[Stored items]
++++++++

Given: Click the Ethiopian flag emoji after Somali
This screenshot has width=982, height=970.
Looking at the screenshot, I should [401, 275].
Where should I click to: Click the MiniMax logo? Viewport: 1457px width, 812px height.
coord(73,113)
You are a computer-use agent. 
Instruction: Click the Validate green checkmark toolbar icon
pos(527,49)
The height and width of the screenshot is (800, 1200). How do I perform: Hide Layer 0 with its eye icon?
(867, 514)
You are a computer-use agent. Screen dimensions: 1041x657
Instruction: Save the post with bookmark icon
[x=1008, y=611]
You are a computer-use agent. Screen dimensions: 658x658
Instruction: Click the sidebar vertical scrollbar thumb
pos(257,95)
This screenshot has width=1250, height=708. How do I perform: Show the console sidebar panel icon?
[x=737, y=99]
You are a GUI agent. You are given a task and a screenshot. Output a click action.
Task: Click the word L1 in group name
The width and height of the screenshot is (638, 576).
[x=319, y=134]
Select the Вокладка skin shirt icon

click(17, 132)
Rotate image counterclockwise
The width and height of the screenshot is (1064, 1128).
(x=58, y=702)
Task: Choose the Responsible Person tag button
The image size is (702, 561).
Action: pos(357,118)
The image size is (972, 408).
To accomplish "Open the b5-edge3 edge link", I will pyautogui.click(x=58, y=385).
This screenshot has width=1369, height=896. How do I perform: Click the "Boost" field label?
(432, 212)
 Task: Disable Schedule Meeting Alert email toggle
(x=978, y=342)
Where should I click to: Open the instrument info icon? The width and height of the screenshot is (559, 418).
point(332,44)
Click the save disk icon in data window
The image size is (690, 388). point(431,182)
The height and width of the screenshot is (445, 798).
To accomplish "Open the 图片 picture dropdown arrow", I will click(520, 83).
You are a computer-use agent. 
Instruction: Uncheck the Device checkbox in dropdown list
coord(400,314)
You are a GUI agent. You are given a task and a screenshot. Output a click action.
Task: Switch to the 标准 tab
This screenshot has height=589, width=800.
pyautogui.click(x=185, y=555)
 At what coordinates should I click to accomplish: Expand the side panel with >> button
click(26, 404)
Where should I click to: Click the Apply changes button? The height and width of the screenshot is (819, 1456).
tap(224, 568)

++++++++

Nothing should be altered. Set down all the data again.

Given: Click the Ethiopian flag emoji after Somali
This screenshot has width=982, height=970.
Looking at the screenshot, I should [401, 275].
Where should I click to: Click the MiniMax logo? Viewport: 1457px width, 812px height.
coord(73,113)
You are a computer-use agent. 
Instruction: Click the Validate green checkmark toolbar icon
pos(527,49)
The height and width of the screenshot is (800, 1200). How do I perform: Hide Layer 0 with its eye icon?
(867, 514)
You are a computer-use agent. Screen dimensions: 1041x657
Instruction: Save the post with bookmark icon
[x=1008, y=611]
You are a computer-use agent. Screen dimensions: 658x658
Instruction: Click the sidebar vertical scrollbar thumb
pos(257,95)
This screenshot has width=1250, height=708. How do I perform: Show the console sidebar panel icon?
[x=737, y=99]
You are a GUI agent. You are given a task and a screenshot. Output a click action.
Task: Click the word L1 in group name
The width and height of the screenshot is (638, 576).
[x=319, y=134]
Select the Вокладка skin shirt icon

click(17, 132)
Rotate image counterclockwise
The width and height of the screenshot is (1064, 1128).
(x=58, y=702)
Task: Choose the Responsible Person tag button
The image size is (702, 561).
Action: pos(357,118)
The image size is (972, 408).
To accomplish "Open the b5-edge3 edge link", I will pyautogui.click(x=58, y=385).
This screenshot has width=1369, height=896. How do I perform: Click the "Boost" field label?
(432, 212)
 Task: Disable Schedule Meeting Alert email toggle
(x=978, y=342)
Where should I click to: Open the instrument info icon? The width and height of the screenshot is (559, 418).
point(332,44)
Click the save disk icon in data window
The image size is (690, 388). point(431,182)
The height and width of the screenshot is (445, 798).
To accomplish "Open the 图片 picture dropdown arrow", I will click(520, 83).
You are a computer-use agent. 
Instruction: Uncheck the Device checkbox in dropdown list
coord(400,314)
You are a GUI agent. You are given a task and a screenshot. Output a click action.
Task: Switch to the 标准 tab
This screenshot has height=589, width=800.
pyautogui.click(x=185, y=555)
 At what coordinates should I click to accomplish: Expand the side panel with >> button
click(26, 404)
Where should I click to: Click the Apply changes button? The height and width of the screenshot is (819, 1456).
tap(224, 568)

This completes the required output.